Although the Company believes that the expectations reflected in such forward-looking statements or information are reasonable, undue reliance should not be placed on forward-looking statements because the Company can give no assurance that such expectations will prove to be correct. Forward-looking statements or information are based on current expectations, estimates and projections that involve a number of risks and uncertainties which could cause actual results to differ materially from those anticipated by the Company and described in the forward-looking statements or information. These risks and uncertainties include but are not limited to the continuing ability of the Company to operate effectively internationally, reliance on current oil and natural gas laws, rules and regulations, volatility of oil and natural gas prices, fluctuations in currency and interest rates, imprecision of resource estimates, the results of exploration, development and drilling, imprecision in estimates of future production capacity, changes in environmental and other regulations or the interpretation of such regulations, the ability to obtain necessary regulatory approvals, weather and general economic and business conditions.

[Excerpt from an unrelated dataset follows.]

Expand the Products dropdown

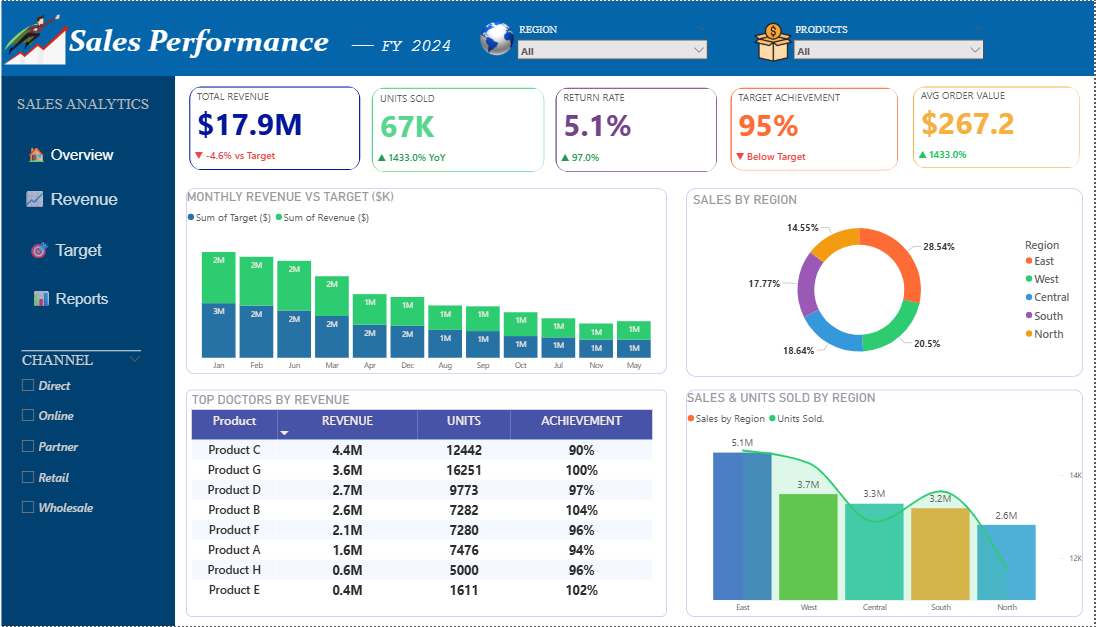(x=888, y=50)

The forward-looking statements or information contained in this news release are made as of the date hereof and the Company undertakes no obligation to update publicly or revise any forward-looking statements or information, whether as a result of new information, future events or otherwise, unless so required by applicable securities laws.

Note on boe
Barrels of oil equivalent, or boe, is derived by the Company by converting natural gas to oil in the ratio of six thousand cubic feet ("Mcf") of natural gas to one bbl of oil. A boe conversion ratio of 6 Mcf to 1 bbl is based on an energy equivalency conversion method primarily applicable at the burner tip and does not represent a value equivalency at the wellhead. Boe may be misleading, particularly if used in isolation.

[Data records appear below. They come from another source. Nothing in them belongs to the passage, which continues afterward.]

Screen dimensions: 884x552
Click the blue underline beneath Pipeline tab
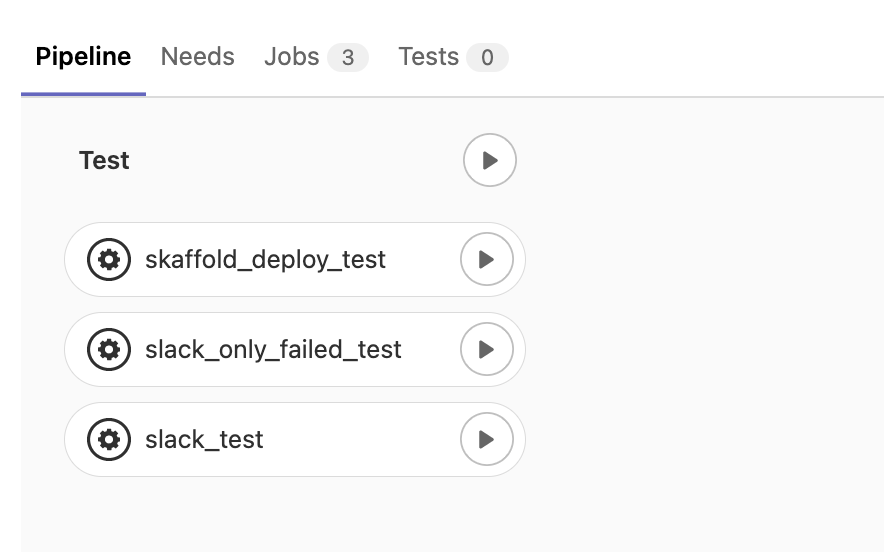[83, 94]
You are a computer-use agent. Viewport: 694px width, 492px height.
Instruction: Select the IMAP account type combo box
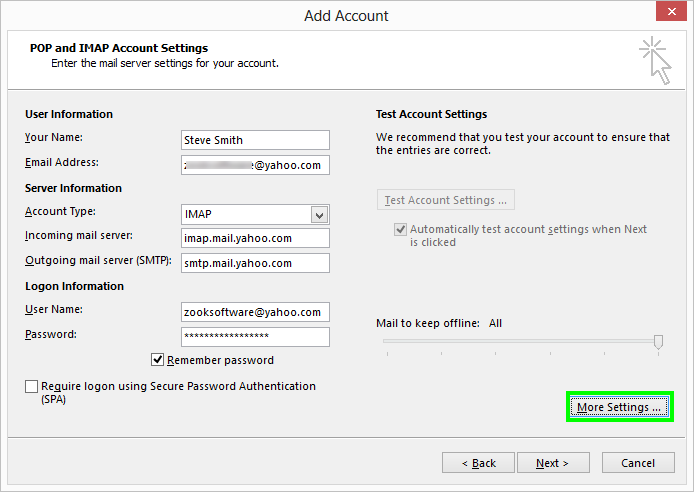[x=246, y=214]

Note Regarding NI 51-101 Reserves Data and Other Oil and Gas Information

NI 51-101 imposes oil and gas disclosure standards for Canadian public companies engaged in oil and gas activities. The Company has provided certain of the reserves data and other oil and gas information included in this news release in accordance with NI 51-101 and COGEH and such information may differ from the corresponding information prepared in accordance with U.S. disclosure requirements.

Note Regarding SEC Reserves Data and Other Oil and Gas Information

The Company uses in this news release the terms proved, probable and possible reserves. Proved reserves are reserves which, by analysis of geoscience and engineering data, can be estimated with reasonable certainty to be economically producible from a given date forward, from known reservoirs and under existing economic conditions, operating methods and government regulations prior to the time at which contracts providing the right to operate expire, unless evidence indicates that renewal is reasonably certain, regardless of whether deterministic or probabilistic methods are used for the estimation. The project to extract the hydrocarbons must have commenced, or the operator must be reasonably certain that it will commence the project within a reasonable time. Probable reserves are those additional reserves that are less certain to be recovered than proved reserves but which, together with proved reserves, are as likely as not to be recovered. Possible reserves are those additional reserves that are less certain to be recovered than probable reserves. Estimates of probable and possible reserves which may potentially be recoverable through additional drilling or recovery techniques are by nature more uncertain than estimates of proved reserves and accordingly are subject to substantially greater risk of not actually being realized by the Company.